I would have thought that Monopoly would have been actively encouraged in the Soviet Union. Monopoly is basically designed to highlight the failures of capitalism.
technically if it goes forever it shows the successes of capitalism...
It was designed by a communist in the early 1900s if I remember correctly.
So they'd probably encourage it when it was designed by that person. But when it became a very popular American Board Game, they probably would have burned their copies of it.
@@lizardgirl413 True if the rules are stretched to help out the players who are struggling, to make the game last longer. But that is more in tune with the spirit of socialism.
4:04
So a 10'000 turn game would nearly, exact go on for 1 week 😅
That 1000 turn example was about the extreme workdat - 17 hours, if you want to tackle 10.000 turns, you need more rest. I'd say with a 40-hour a week (standard office hours) that's about one month's of effort.
you are so underrated.
I guess the Fines Paid To Free Parking, and the next person to land on it collects the kitty rule, was too complicated to code!
I love you videos and I just found you channel but what might be missing is the human factors within games, bad judgment, mistakes, errors, It could make very little difference but Ive been wondering, what actually causes a game to become endless? If you know what happens you could add things like taxes and raise them as the game goes on and you pass go and that would be a tax year so I don’t know. Would be very interesting.
Programmer: I wrote a program.
Python programmer: I wrote a program in Python.
Hahaha, this is so true! I mean, I do write in a couple of other languages (mostly boring work stuff), but I would never say "I wrote a program in PHP", but I find myself saying over and over again "I wrote a program in Python".
I don't know what it is about Python, but you are spot on!
The one house rule I think would guarantee that the game will end is the one where you get to build houses on any property you own, regardless of whether or not you have the Monopoly
It’s a paradox. There is an infinitely small chance that a monopoly game would be endless. The more turns you go through, the smaller the likelihood that the game is endless gets. This is because at any turn a sequence of events that could end the game could happen; The odds of that never happening get smaller and smaller as the game goes on because all previous turns must also have not ended the game.
It would have been true if not for the salary.

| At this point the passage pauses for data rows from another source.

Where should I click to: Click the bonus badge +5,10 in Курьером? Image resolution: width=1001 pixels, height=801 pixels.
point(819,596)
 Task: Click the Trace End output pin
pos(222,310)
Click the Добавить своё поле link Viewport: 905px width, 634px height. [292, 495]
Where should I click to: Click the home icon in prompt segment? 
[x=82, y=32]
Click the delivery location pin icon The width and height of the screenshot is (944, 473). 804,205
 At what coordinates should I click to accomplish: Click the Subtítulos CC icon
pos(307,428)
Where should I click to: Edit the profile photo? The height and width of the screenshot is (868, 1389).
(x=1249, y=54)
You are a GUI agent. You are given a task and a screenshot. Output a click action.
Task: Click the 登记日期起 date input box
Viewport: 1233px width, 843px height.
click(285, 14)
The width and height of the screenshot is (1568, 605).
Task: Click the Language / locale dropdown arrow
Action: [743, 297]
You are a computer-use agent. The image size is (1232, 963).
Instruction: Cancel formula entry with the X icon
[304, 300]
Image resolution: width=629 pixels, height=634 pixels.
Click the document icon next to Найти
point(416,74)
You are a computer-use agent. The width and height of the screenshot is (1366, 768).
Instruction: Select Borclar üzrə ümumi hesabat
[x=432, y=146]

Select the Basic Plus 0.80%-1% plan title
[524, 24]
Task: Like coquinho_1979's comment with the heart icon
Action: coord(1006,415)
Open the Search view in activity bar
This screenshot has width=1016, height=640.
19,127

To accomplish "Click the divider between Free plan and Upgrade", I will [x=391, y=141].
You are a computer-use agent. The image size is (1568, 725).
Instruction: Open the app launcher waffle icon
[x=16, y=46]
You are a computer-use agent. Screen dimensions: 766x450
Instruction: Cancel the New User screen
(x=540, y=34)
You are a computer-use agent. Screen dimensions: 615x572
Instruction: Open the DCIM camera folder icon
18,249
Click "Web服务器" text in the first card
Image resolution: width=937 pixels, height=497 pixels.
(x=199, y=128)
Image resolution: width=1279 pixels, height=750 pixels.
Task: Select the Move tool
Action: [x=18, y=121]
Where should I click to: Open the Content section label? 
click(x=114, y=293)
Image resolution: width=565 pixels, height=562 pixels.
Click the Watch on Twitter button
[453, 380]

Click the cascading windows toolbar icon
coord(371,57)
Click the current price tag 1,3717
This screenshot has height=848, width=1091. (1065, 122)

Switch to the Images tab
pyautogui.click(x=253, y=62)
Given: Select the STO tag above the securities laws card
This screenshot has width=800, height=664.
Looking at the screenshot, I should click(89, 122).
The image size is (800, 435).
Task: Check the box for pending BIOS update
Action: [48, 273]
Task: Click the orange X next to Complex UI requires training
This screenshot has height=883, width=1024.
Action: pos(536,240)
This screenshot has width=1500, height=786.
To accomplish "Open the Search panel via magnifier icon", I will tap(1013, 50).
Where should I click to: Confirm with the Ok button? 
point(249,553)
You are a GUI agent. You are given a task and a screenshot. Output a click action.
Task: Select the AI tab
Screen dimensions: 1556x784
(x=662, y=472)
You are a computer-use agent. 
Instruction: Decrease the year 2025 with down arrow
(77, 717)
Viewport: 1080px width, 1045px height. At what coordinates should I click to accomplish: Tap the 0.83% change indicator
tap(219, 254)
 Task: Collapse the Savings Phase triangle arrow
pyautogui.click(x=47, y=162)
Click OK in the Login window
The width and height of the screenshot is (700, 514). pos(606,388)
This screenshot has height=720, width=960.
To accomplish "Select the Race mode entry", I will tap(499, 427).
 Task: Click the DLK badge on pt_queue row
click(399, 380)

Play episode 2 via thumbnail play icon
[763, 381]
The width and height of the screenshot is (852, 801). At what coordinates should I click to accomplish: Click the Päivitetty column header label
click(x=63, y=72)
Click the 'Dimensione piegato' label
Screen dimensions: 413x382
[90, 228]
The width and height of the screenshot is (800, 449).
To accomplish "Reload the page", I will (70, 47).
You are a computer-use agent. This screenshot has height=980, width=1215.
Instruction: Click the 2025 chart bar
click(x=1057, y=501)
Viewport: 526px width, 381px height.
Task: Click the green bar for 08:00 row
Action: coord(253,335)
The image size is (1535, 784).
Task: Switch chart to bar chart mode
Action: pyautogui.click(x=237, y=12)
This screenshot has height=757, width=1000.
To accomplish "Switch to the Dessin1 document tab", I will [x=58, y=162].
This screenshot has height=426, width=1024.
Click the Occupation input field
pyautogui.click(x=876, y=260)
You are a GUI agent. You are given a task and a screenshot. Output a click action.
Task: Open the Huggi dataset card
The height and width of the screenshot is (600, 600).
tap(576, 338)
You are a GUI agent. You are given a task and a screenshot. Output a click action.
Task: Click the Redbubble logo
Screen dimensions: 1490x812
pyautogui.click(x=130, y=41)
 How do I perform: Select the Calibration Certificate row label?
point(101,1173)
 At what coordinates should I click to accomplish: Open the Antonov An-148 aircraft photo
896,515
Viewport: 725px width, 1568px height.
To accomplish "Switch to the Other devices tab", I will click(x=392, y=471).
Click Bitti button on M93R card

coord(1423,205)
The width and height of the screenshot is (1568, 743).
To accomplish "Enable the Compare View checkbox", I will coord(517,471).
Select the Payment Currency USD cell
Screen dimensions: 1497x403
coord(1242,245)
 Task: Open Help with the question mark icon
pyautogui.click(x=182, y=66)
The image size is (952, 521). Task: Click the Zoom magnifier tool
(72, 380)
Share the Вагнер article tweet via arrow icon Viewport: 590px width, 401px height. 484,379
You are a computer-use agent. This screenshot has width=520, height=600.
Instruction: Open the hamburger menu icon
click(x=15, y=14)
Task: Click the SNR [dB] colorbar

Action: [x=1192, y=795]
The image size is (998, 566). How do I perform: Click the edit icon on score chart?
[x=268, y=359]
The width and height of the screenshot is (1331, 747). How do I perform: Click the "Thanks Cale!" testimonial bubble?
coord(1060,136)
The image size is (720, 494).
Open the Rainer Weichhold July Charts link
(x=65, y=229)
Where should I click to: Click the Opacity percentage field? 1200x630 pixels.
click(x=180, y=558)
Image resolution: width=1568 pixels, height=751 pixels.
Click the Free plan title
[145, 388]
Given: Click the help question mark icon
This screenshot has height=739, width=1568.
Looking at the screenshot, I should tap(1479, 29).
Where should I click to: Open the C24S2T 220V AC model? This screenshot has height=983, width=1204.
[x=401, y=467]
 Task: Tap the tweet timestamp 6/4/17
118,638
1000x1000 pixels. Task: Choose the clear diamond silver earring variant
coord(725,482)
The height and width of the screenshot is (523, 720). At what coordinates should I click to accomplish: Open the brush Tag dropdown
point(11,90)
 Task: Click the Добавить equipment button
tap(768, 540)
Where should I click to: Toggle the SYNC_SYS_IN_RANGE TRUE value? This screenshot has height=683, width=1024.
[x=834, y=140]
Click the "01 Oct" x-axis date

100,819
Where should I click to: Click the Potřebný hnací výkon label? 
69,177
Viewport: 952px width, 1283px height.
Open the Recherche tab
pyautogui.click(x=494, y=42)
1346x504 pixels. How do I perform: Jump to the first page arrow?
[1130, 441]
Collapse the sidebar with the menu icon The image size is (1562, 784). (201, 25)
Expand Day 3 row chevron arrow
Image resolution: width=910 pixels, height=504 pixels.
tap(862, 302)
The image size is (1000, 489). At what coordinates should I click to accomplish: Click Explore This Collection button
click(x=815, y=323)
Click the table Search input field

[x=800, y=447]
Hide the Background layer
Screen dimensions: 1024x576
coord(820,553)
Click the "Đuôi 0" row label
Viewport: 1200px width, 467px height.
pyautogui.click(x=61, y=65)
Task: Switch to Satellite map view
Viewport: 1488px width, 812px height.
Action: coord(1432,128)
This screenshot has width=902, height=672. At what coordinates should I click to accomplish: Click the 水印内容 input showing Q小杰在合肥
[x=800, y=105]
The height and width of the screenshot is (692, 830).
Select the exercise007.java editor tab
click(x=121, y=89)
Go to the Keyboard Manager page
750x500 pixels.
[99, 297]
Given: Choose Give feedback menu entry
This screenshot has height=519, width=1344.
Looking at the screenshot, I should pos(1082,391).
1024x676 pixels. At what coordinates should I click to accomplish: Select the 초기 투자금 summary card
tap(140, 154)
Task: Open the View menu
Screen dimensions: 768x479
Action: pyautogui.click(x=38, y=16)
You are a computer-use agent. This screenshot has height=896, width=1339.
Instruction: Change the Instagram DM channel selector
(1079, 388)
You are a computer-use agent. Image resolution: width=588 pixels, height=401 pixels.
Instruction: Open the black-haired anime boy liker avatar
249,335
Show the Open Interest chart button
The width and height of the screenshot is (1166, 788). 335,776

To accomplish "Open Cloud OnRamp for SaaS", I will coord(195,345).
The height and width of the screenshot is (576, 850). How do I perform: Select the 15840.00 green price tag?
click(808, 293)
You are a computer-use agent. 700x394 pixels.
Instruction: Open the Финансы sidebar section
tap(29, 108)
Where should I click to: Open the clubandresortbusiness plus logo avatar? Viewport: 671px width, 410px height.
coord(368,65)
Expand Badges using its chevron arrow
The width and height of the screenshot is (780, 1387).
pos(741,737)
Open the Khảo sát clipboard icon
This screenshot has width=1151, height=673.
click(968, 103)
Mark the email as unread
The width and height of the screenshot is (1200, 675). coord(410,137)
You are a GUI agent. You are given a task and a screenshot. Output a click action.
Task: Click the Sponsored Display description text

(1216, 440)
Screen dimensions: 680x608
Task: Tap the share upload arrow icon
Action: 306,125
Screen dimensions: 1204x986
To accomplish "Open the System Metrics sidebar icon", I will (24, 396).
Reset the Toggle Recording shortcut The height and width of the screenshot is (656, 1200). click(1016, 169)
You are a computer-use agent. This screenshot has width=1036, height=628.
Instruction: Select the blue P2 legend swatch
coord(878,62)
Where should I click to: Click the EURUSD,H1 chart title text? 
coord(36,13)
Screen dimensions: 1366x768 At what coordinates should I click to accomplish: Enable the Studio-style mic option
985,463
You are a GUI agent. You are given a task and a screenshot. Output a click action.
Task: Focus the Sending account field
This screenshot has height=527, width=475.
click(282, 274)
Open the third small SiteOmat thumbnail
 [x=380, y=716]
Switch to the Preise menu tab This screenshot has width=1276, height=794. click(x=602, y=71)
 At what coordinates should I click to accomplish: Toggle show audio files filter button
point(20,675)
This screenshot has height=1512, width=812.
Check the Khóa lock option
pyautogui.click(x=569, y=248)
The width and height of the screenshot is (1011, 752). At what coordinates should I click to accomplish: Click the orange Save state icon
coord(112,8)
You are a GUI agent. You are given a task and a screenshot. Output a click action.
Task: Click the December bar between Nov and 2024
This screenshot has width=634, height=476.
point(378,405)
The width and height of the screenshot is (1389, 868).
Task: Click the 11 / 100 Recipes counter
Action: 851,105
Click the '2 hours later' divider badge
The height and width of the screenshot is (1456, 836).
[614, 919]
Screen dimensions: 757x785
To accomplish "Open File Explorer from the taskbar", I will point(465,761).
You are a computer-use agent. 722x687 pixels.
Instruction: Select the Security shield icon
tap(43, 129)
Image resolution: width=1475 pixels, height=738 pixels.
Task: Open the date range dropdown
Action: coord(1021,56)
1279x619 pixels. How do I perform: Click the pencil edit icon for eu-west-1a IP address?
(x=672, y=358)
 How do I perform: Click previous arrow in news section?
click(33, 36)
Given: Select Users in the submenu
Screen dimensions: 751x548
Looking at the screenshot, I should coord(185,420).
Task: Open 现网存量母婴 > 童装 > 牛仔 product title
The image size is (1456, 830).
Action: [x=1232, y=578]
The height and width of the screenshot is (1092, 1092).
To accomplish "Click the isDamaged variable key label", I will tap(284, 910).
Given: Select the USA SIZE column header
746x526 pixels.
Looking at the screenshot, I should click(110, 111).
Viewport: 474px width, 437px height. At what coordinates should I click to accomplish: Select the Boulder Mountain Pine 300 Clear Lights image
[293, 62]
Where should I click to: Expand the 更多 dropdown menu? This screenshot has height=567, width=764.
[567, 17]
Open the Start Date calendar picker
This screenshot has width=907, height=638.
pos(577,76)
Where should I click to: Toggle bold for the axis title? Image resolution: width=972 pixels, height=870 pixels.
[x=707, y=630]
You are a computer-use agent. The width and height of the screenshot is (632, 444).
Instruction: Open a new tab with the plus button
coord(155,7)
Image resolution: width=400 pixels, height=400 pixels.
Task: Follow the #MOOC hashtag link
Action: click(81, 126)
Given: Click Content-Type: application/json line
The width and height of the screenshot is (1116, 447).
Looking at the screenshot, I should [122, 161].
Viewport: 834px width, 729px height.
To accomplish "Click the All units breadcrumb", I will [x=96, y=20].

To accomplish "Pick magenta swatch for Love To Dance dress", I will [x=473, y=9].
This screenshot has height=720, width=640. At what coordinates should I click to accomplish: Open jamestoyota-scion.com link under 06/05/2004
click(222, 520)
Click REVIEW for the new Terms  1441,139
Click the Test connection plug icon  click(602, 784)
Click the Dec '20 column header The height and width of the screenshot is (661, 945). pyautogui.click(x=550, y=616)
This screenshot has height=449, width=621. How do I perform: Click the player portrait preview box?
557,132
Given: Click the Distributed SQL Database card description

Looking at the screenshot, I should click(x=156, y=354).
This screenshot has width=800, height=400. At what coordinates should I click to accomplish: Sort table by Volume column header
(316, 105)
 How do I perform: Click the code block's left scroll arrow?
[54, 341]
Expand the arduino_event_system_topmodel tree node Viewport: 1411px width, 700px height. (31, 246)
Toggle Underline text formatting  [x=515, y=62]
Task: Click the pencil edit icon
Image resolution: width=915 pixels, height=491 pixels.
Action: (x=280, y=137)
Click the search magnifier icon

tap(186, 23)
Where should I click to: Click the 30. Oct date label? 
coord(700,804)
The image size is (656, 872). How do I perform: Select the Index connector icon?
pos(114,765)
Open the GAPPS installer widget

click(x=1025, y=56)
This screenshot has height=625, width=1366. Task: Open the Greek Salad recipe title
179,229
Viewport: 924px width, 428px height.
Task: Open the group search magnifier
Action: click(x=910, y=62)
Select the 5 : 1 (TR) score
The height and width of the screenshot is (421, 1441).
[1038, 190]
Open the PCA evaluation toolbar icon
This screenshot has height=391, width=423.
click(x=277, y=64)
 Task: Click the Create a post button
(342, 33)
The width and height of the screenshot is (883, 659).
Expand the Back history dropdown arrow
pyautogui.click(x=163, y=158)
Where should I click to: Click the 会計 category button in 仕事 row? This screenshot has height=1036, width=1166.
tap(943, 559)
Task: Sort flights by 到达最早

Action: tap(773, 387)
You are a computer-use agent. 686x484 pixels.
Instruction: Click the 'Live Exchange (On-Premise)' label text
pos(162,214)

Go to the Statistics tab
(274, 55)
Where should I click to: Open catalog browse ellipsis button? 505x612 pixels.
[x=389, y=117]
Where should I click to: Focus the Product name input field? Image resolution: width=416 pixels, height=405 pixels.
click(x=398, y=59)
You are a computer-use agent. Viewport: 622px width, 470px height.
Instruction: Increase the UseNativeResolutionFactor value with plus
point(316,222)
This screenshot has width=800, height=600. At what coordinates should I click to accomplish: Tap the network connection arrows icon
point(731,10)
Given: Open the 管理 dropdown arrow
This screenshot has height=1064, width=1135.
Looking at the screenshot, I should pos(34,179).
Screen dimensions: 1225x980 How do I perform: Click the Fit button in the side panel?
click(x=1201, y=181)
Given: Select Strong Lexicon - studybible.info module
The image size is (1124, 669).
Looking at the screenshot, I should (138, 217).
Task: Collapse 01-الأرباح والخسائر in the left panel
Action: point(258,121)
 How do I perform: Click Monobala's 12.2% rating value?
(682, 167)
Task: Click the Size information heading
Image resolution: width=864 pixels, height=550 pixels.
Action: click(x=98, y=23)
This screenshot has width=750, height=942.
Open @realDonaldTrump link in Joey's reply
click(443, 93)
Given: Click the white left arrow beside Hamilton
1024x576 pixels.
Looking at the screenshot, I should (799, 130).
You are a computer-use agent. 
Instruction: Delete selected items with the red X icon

tbh, having players deal with bankruptcy is a pretty major factor, as that allows one player to build a large amount of properties and having a better chance of building a dominating board
It can be a factor - but I would argue, it will not affect endlessness much.
Things is, the bankrupcy rule kicks in only when someone just been bankrupted. So for an endless game - it does not make a difference at all, as the rule never been inacted - classcal or not.
Now, it leave those games where only some players went bankrupt but some were alive. Turns out - there is not a lot of games like that - about 1% I think.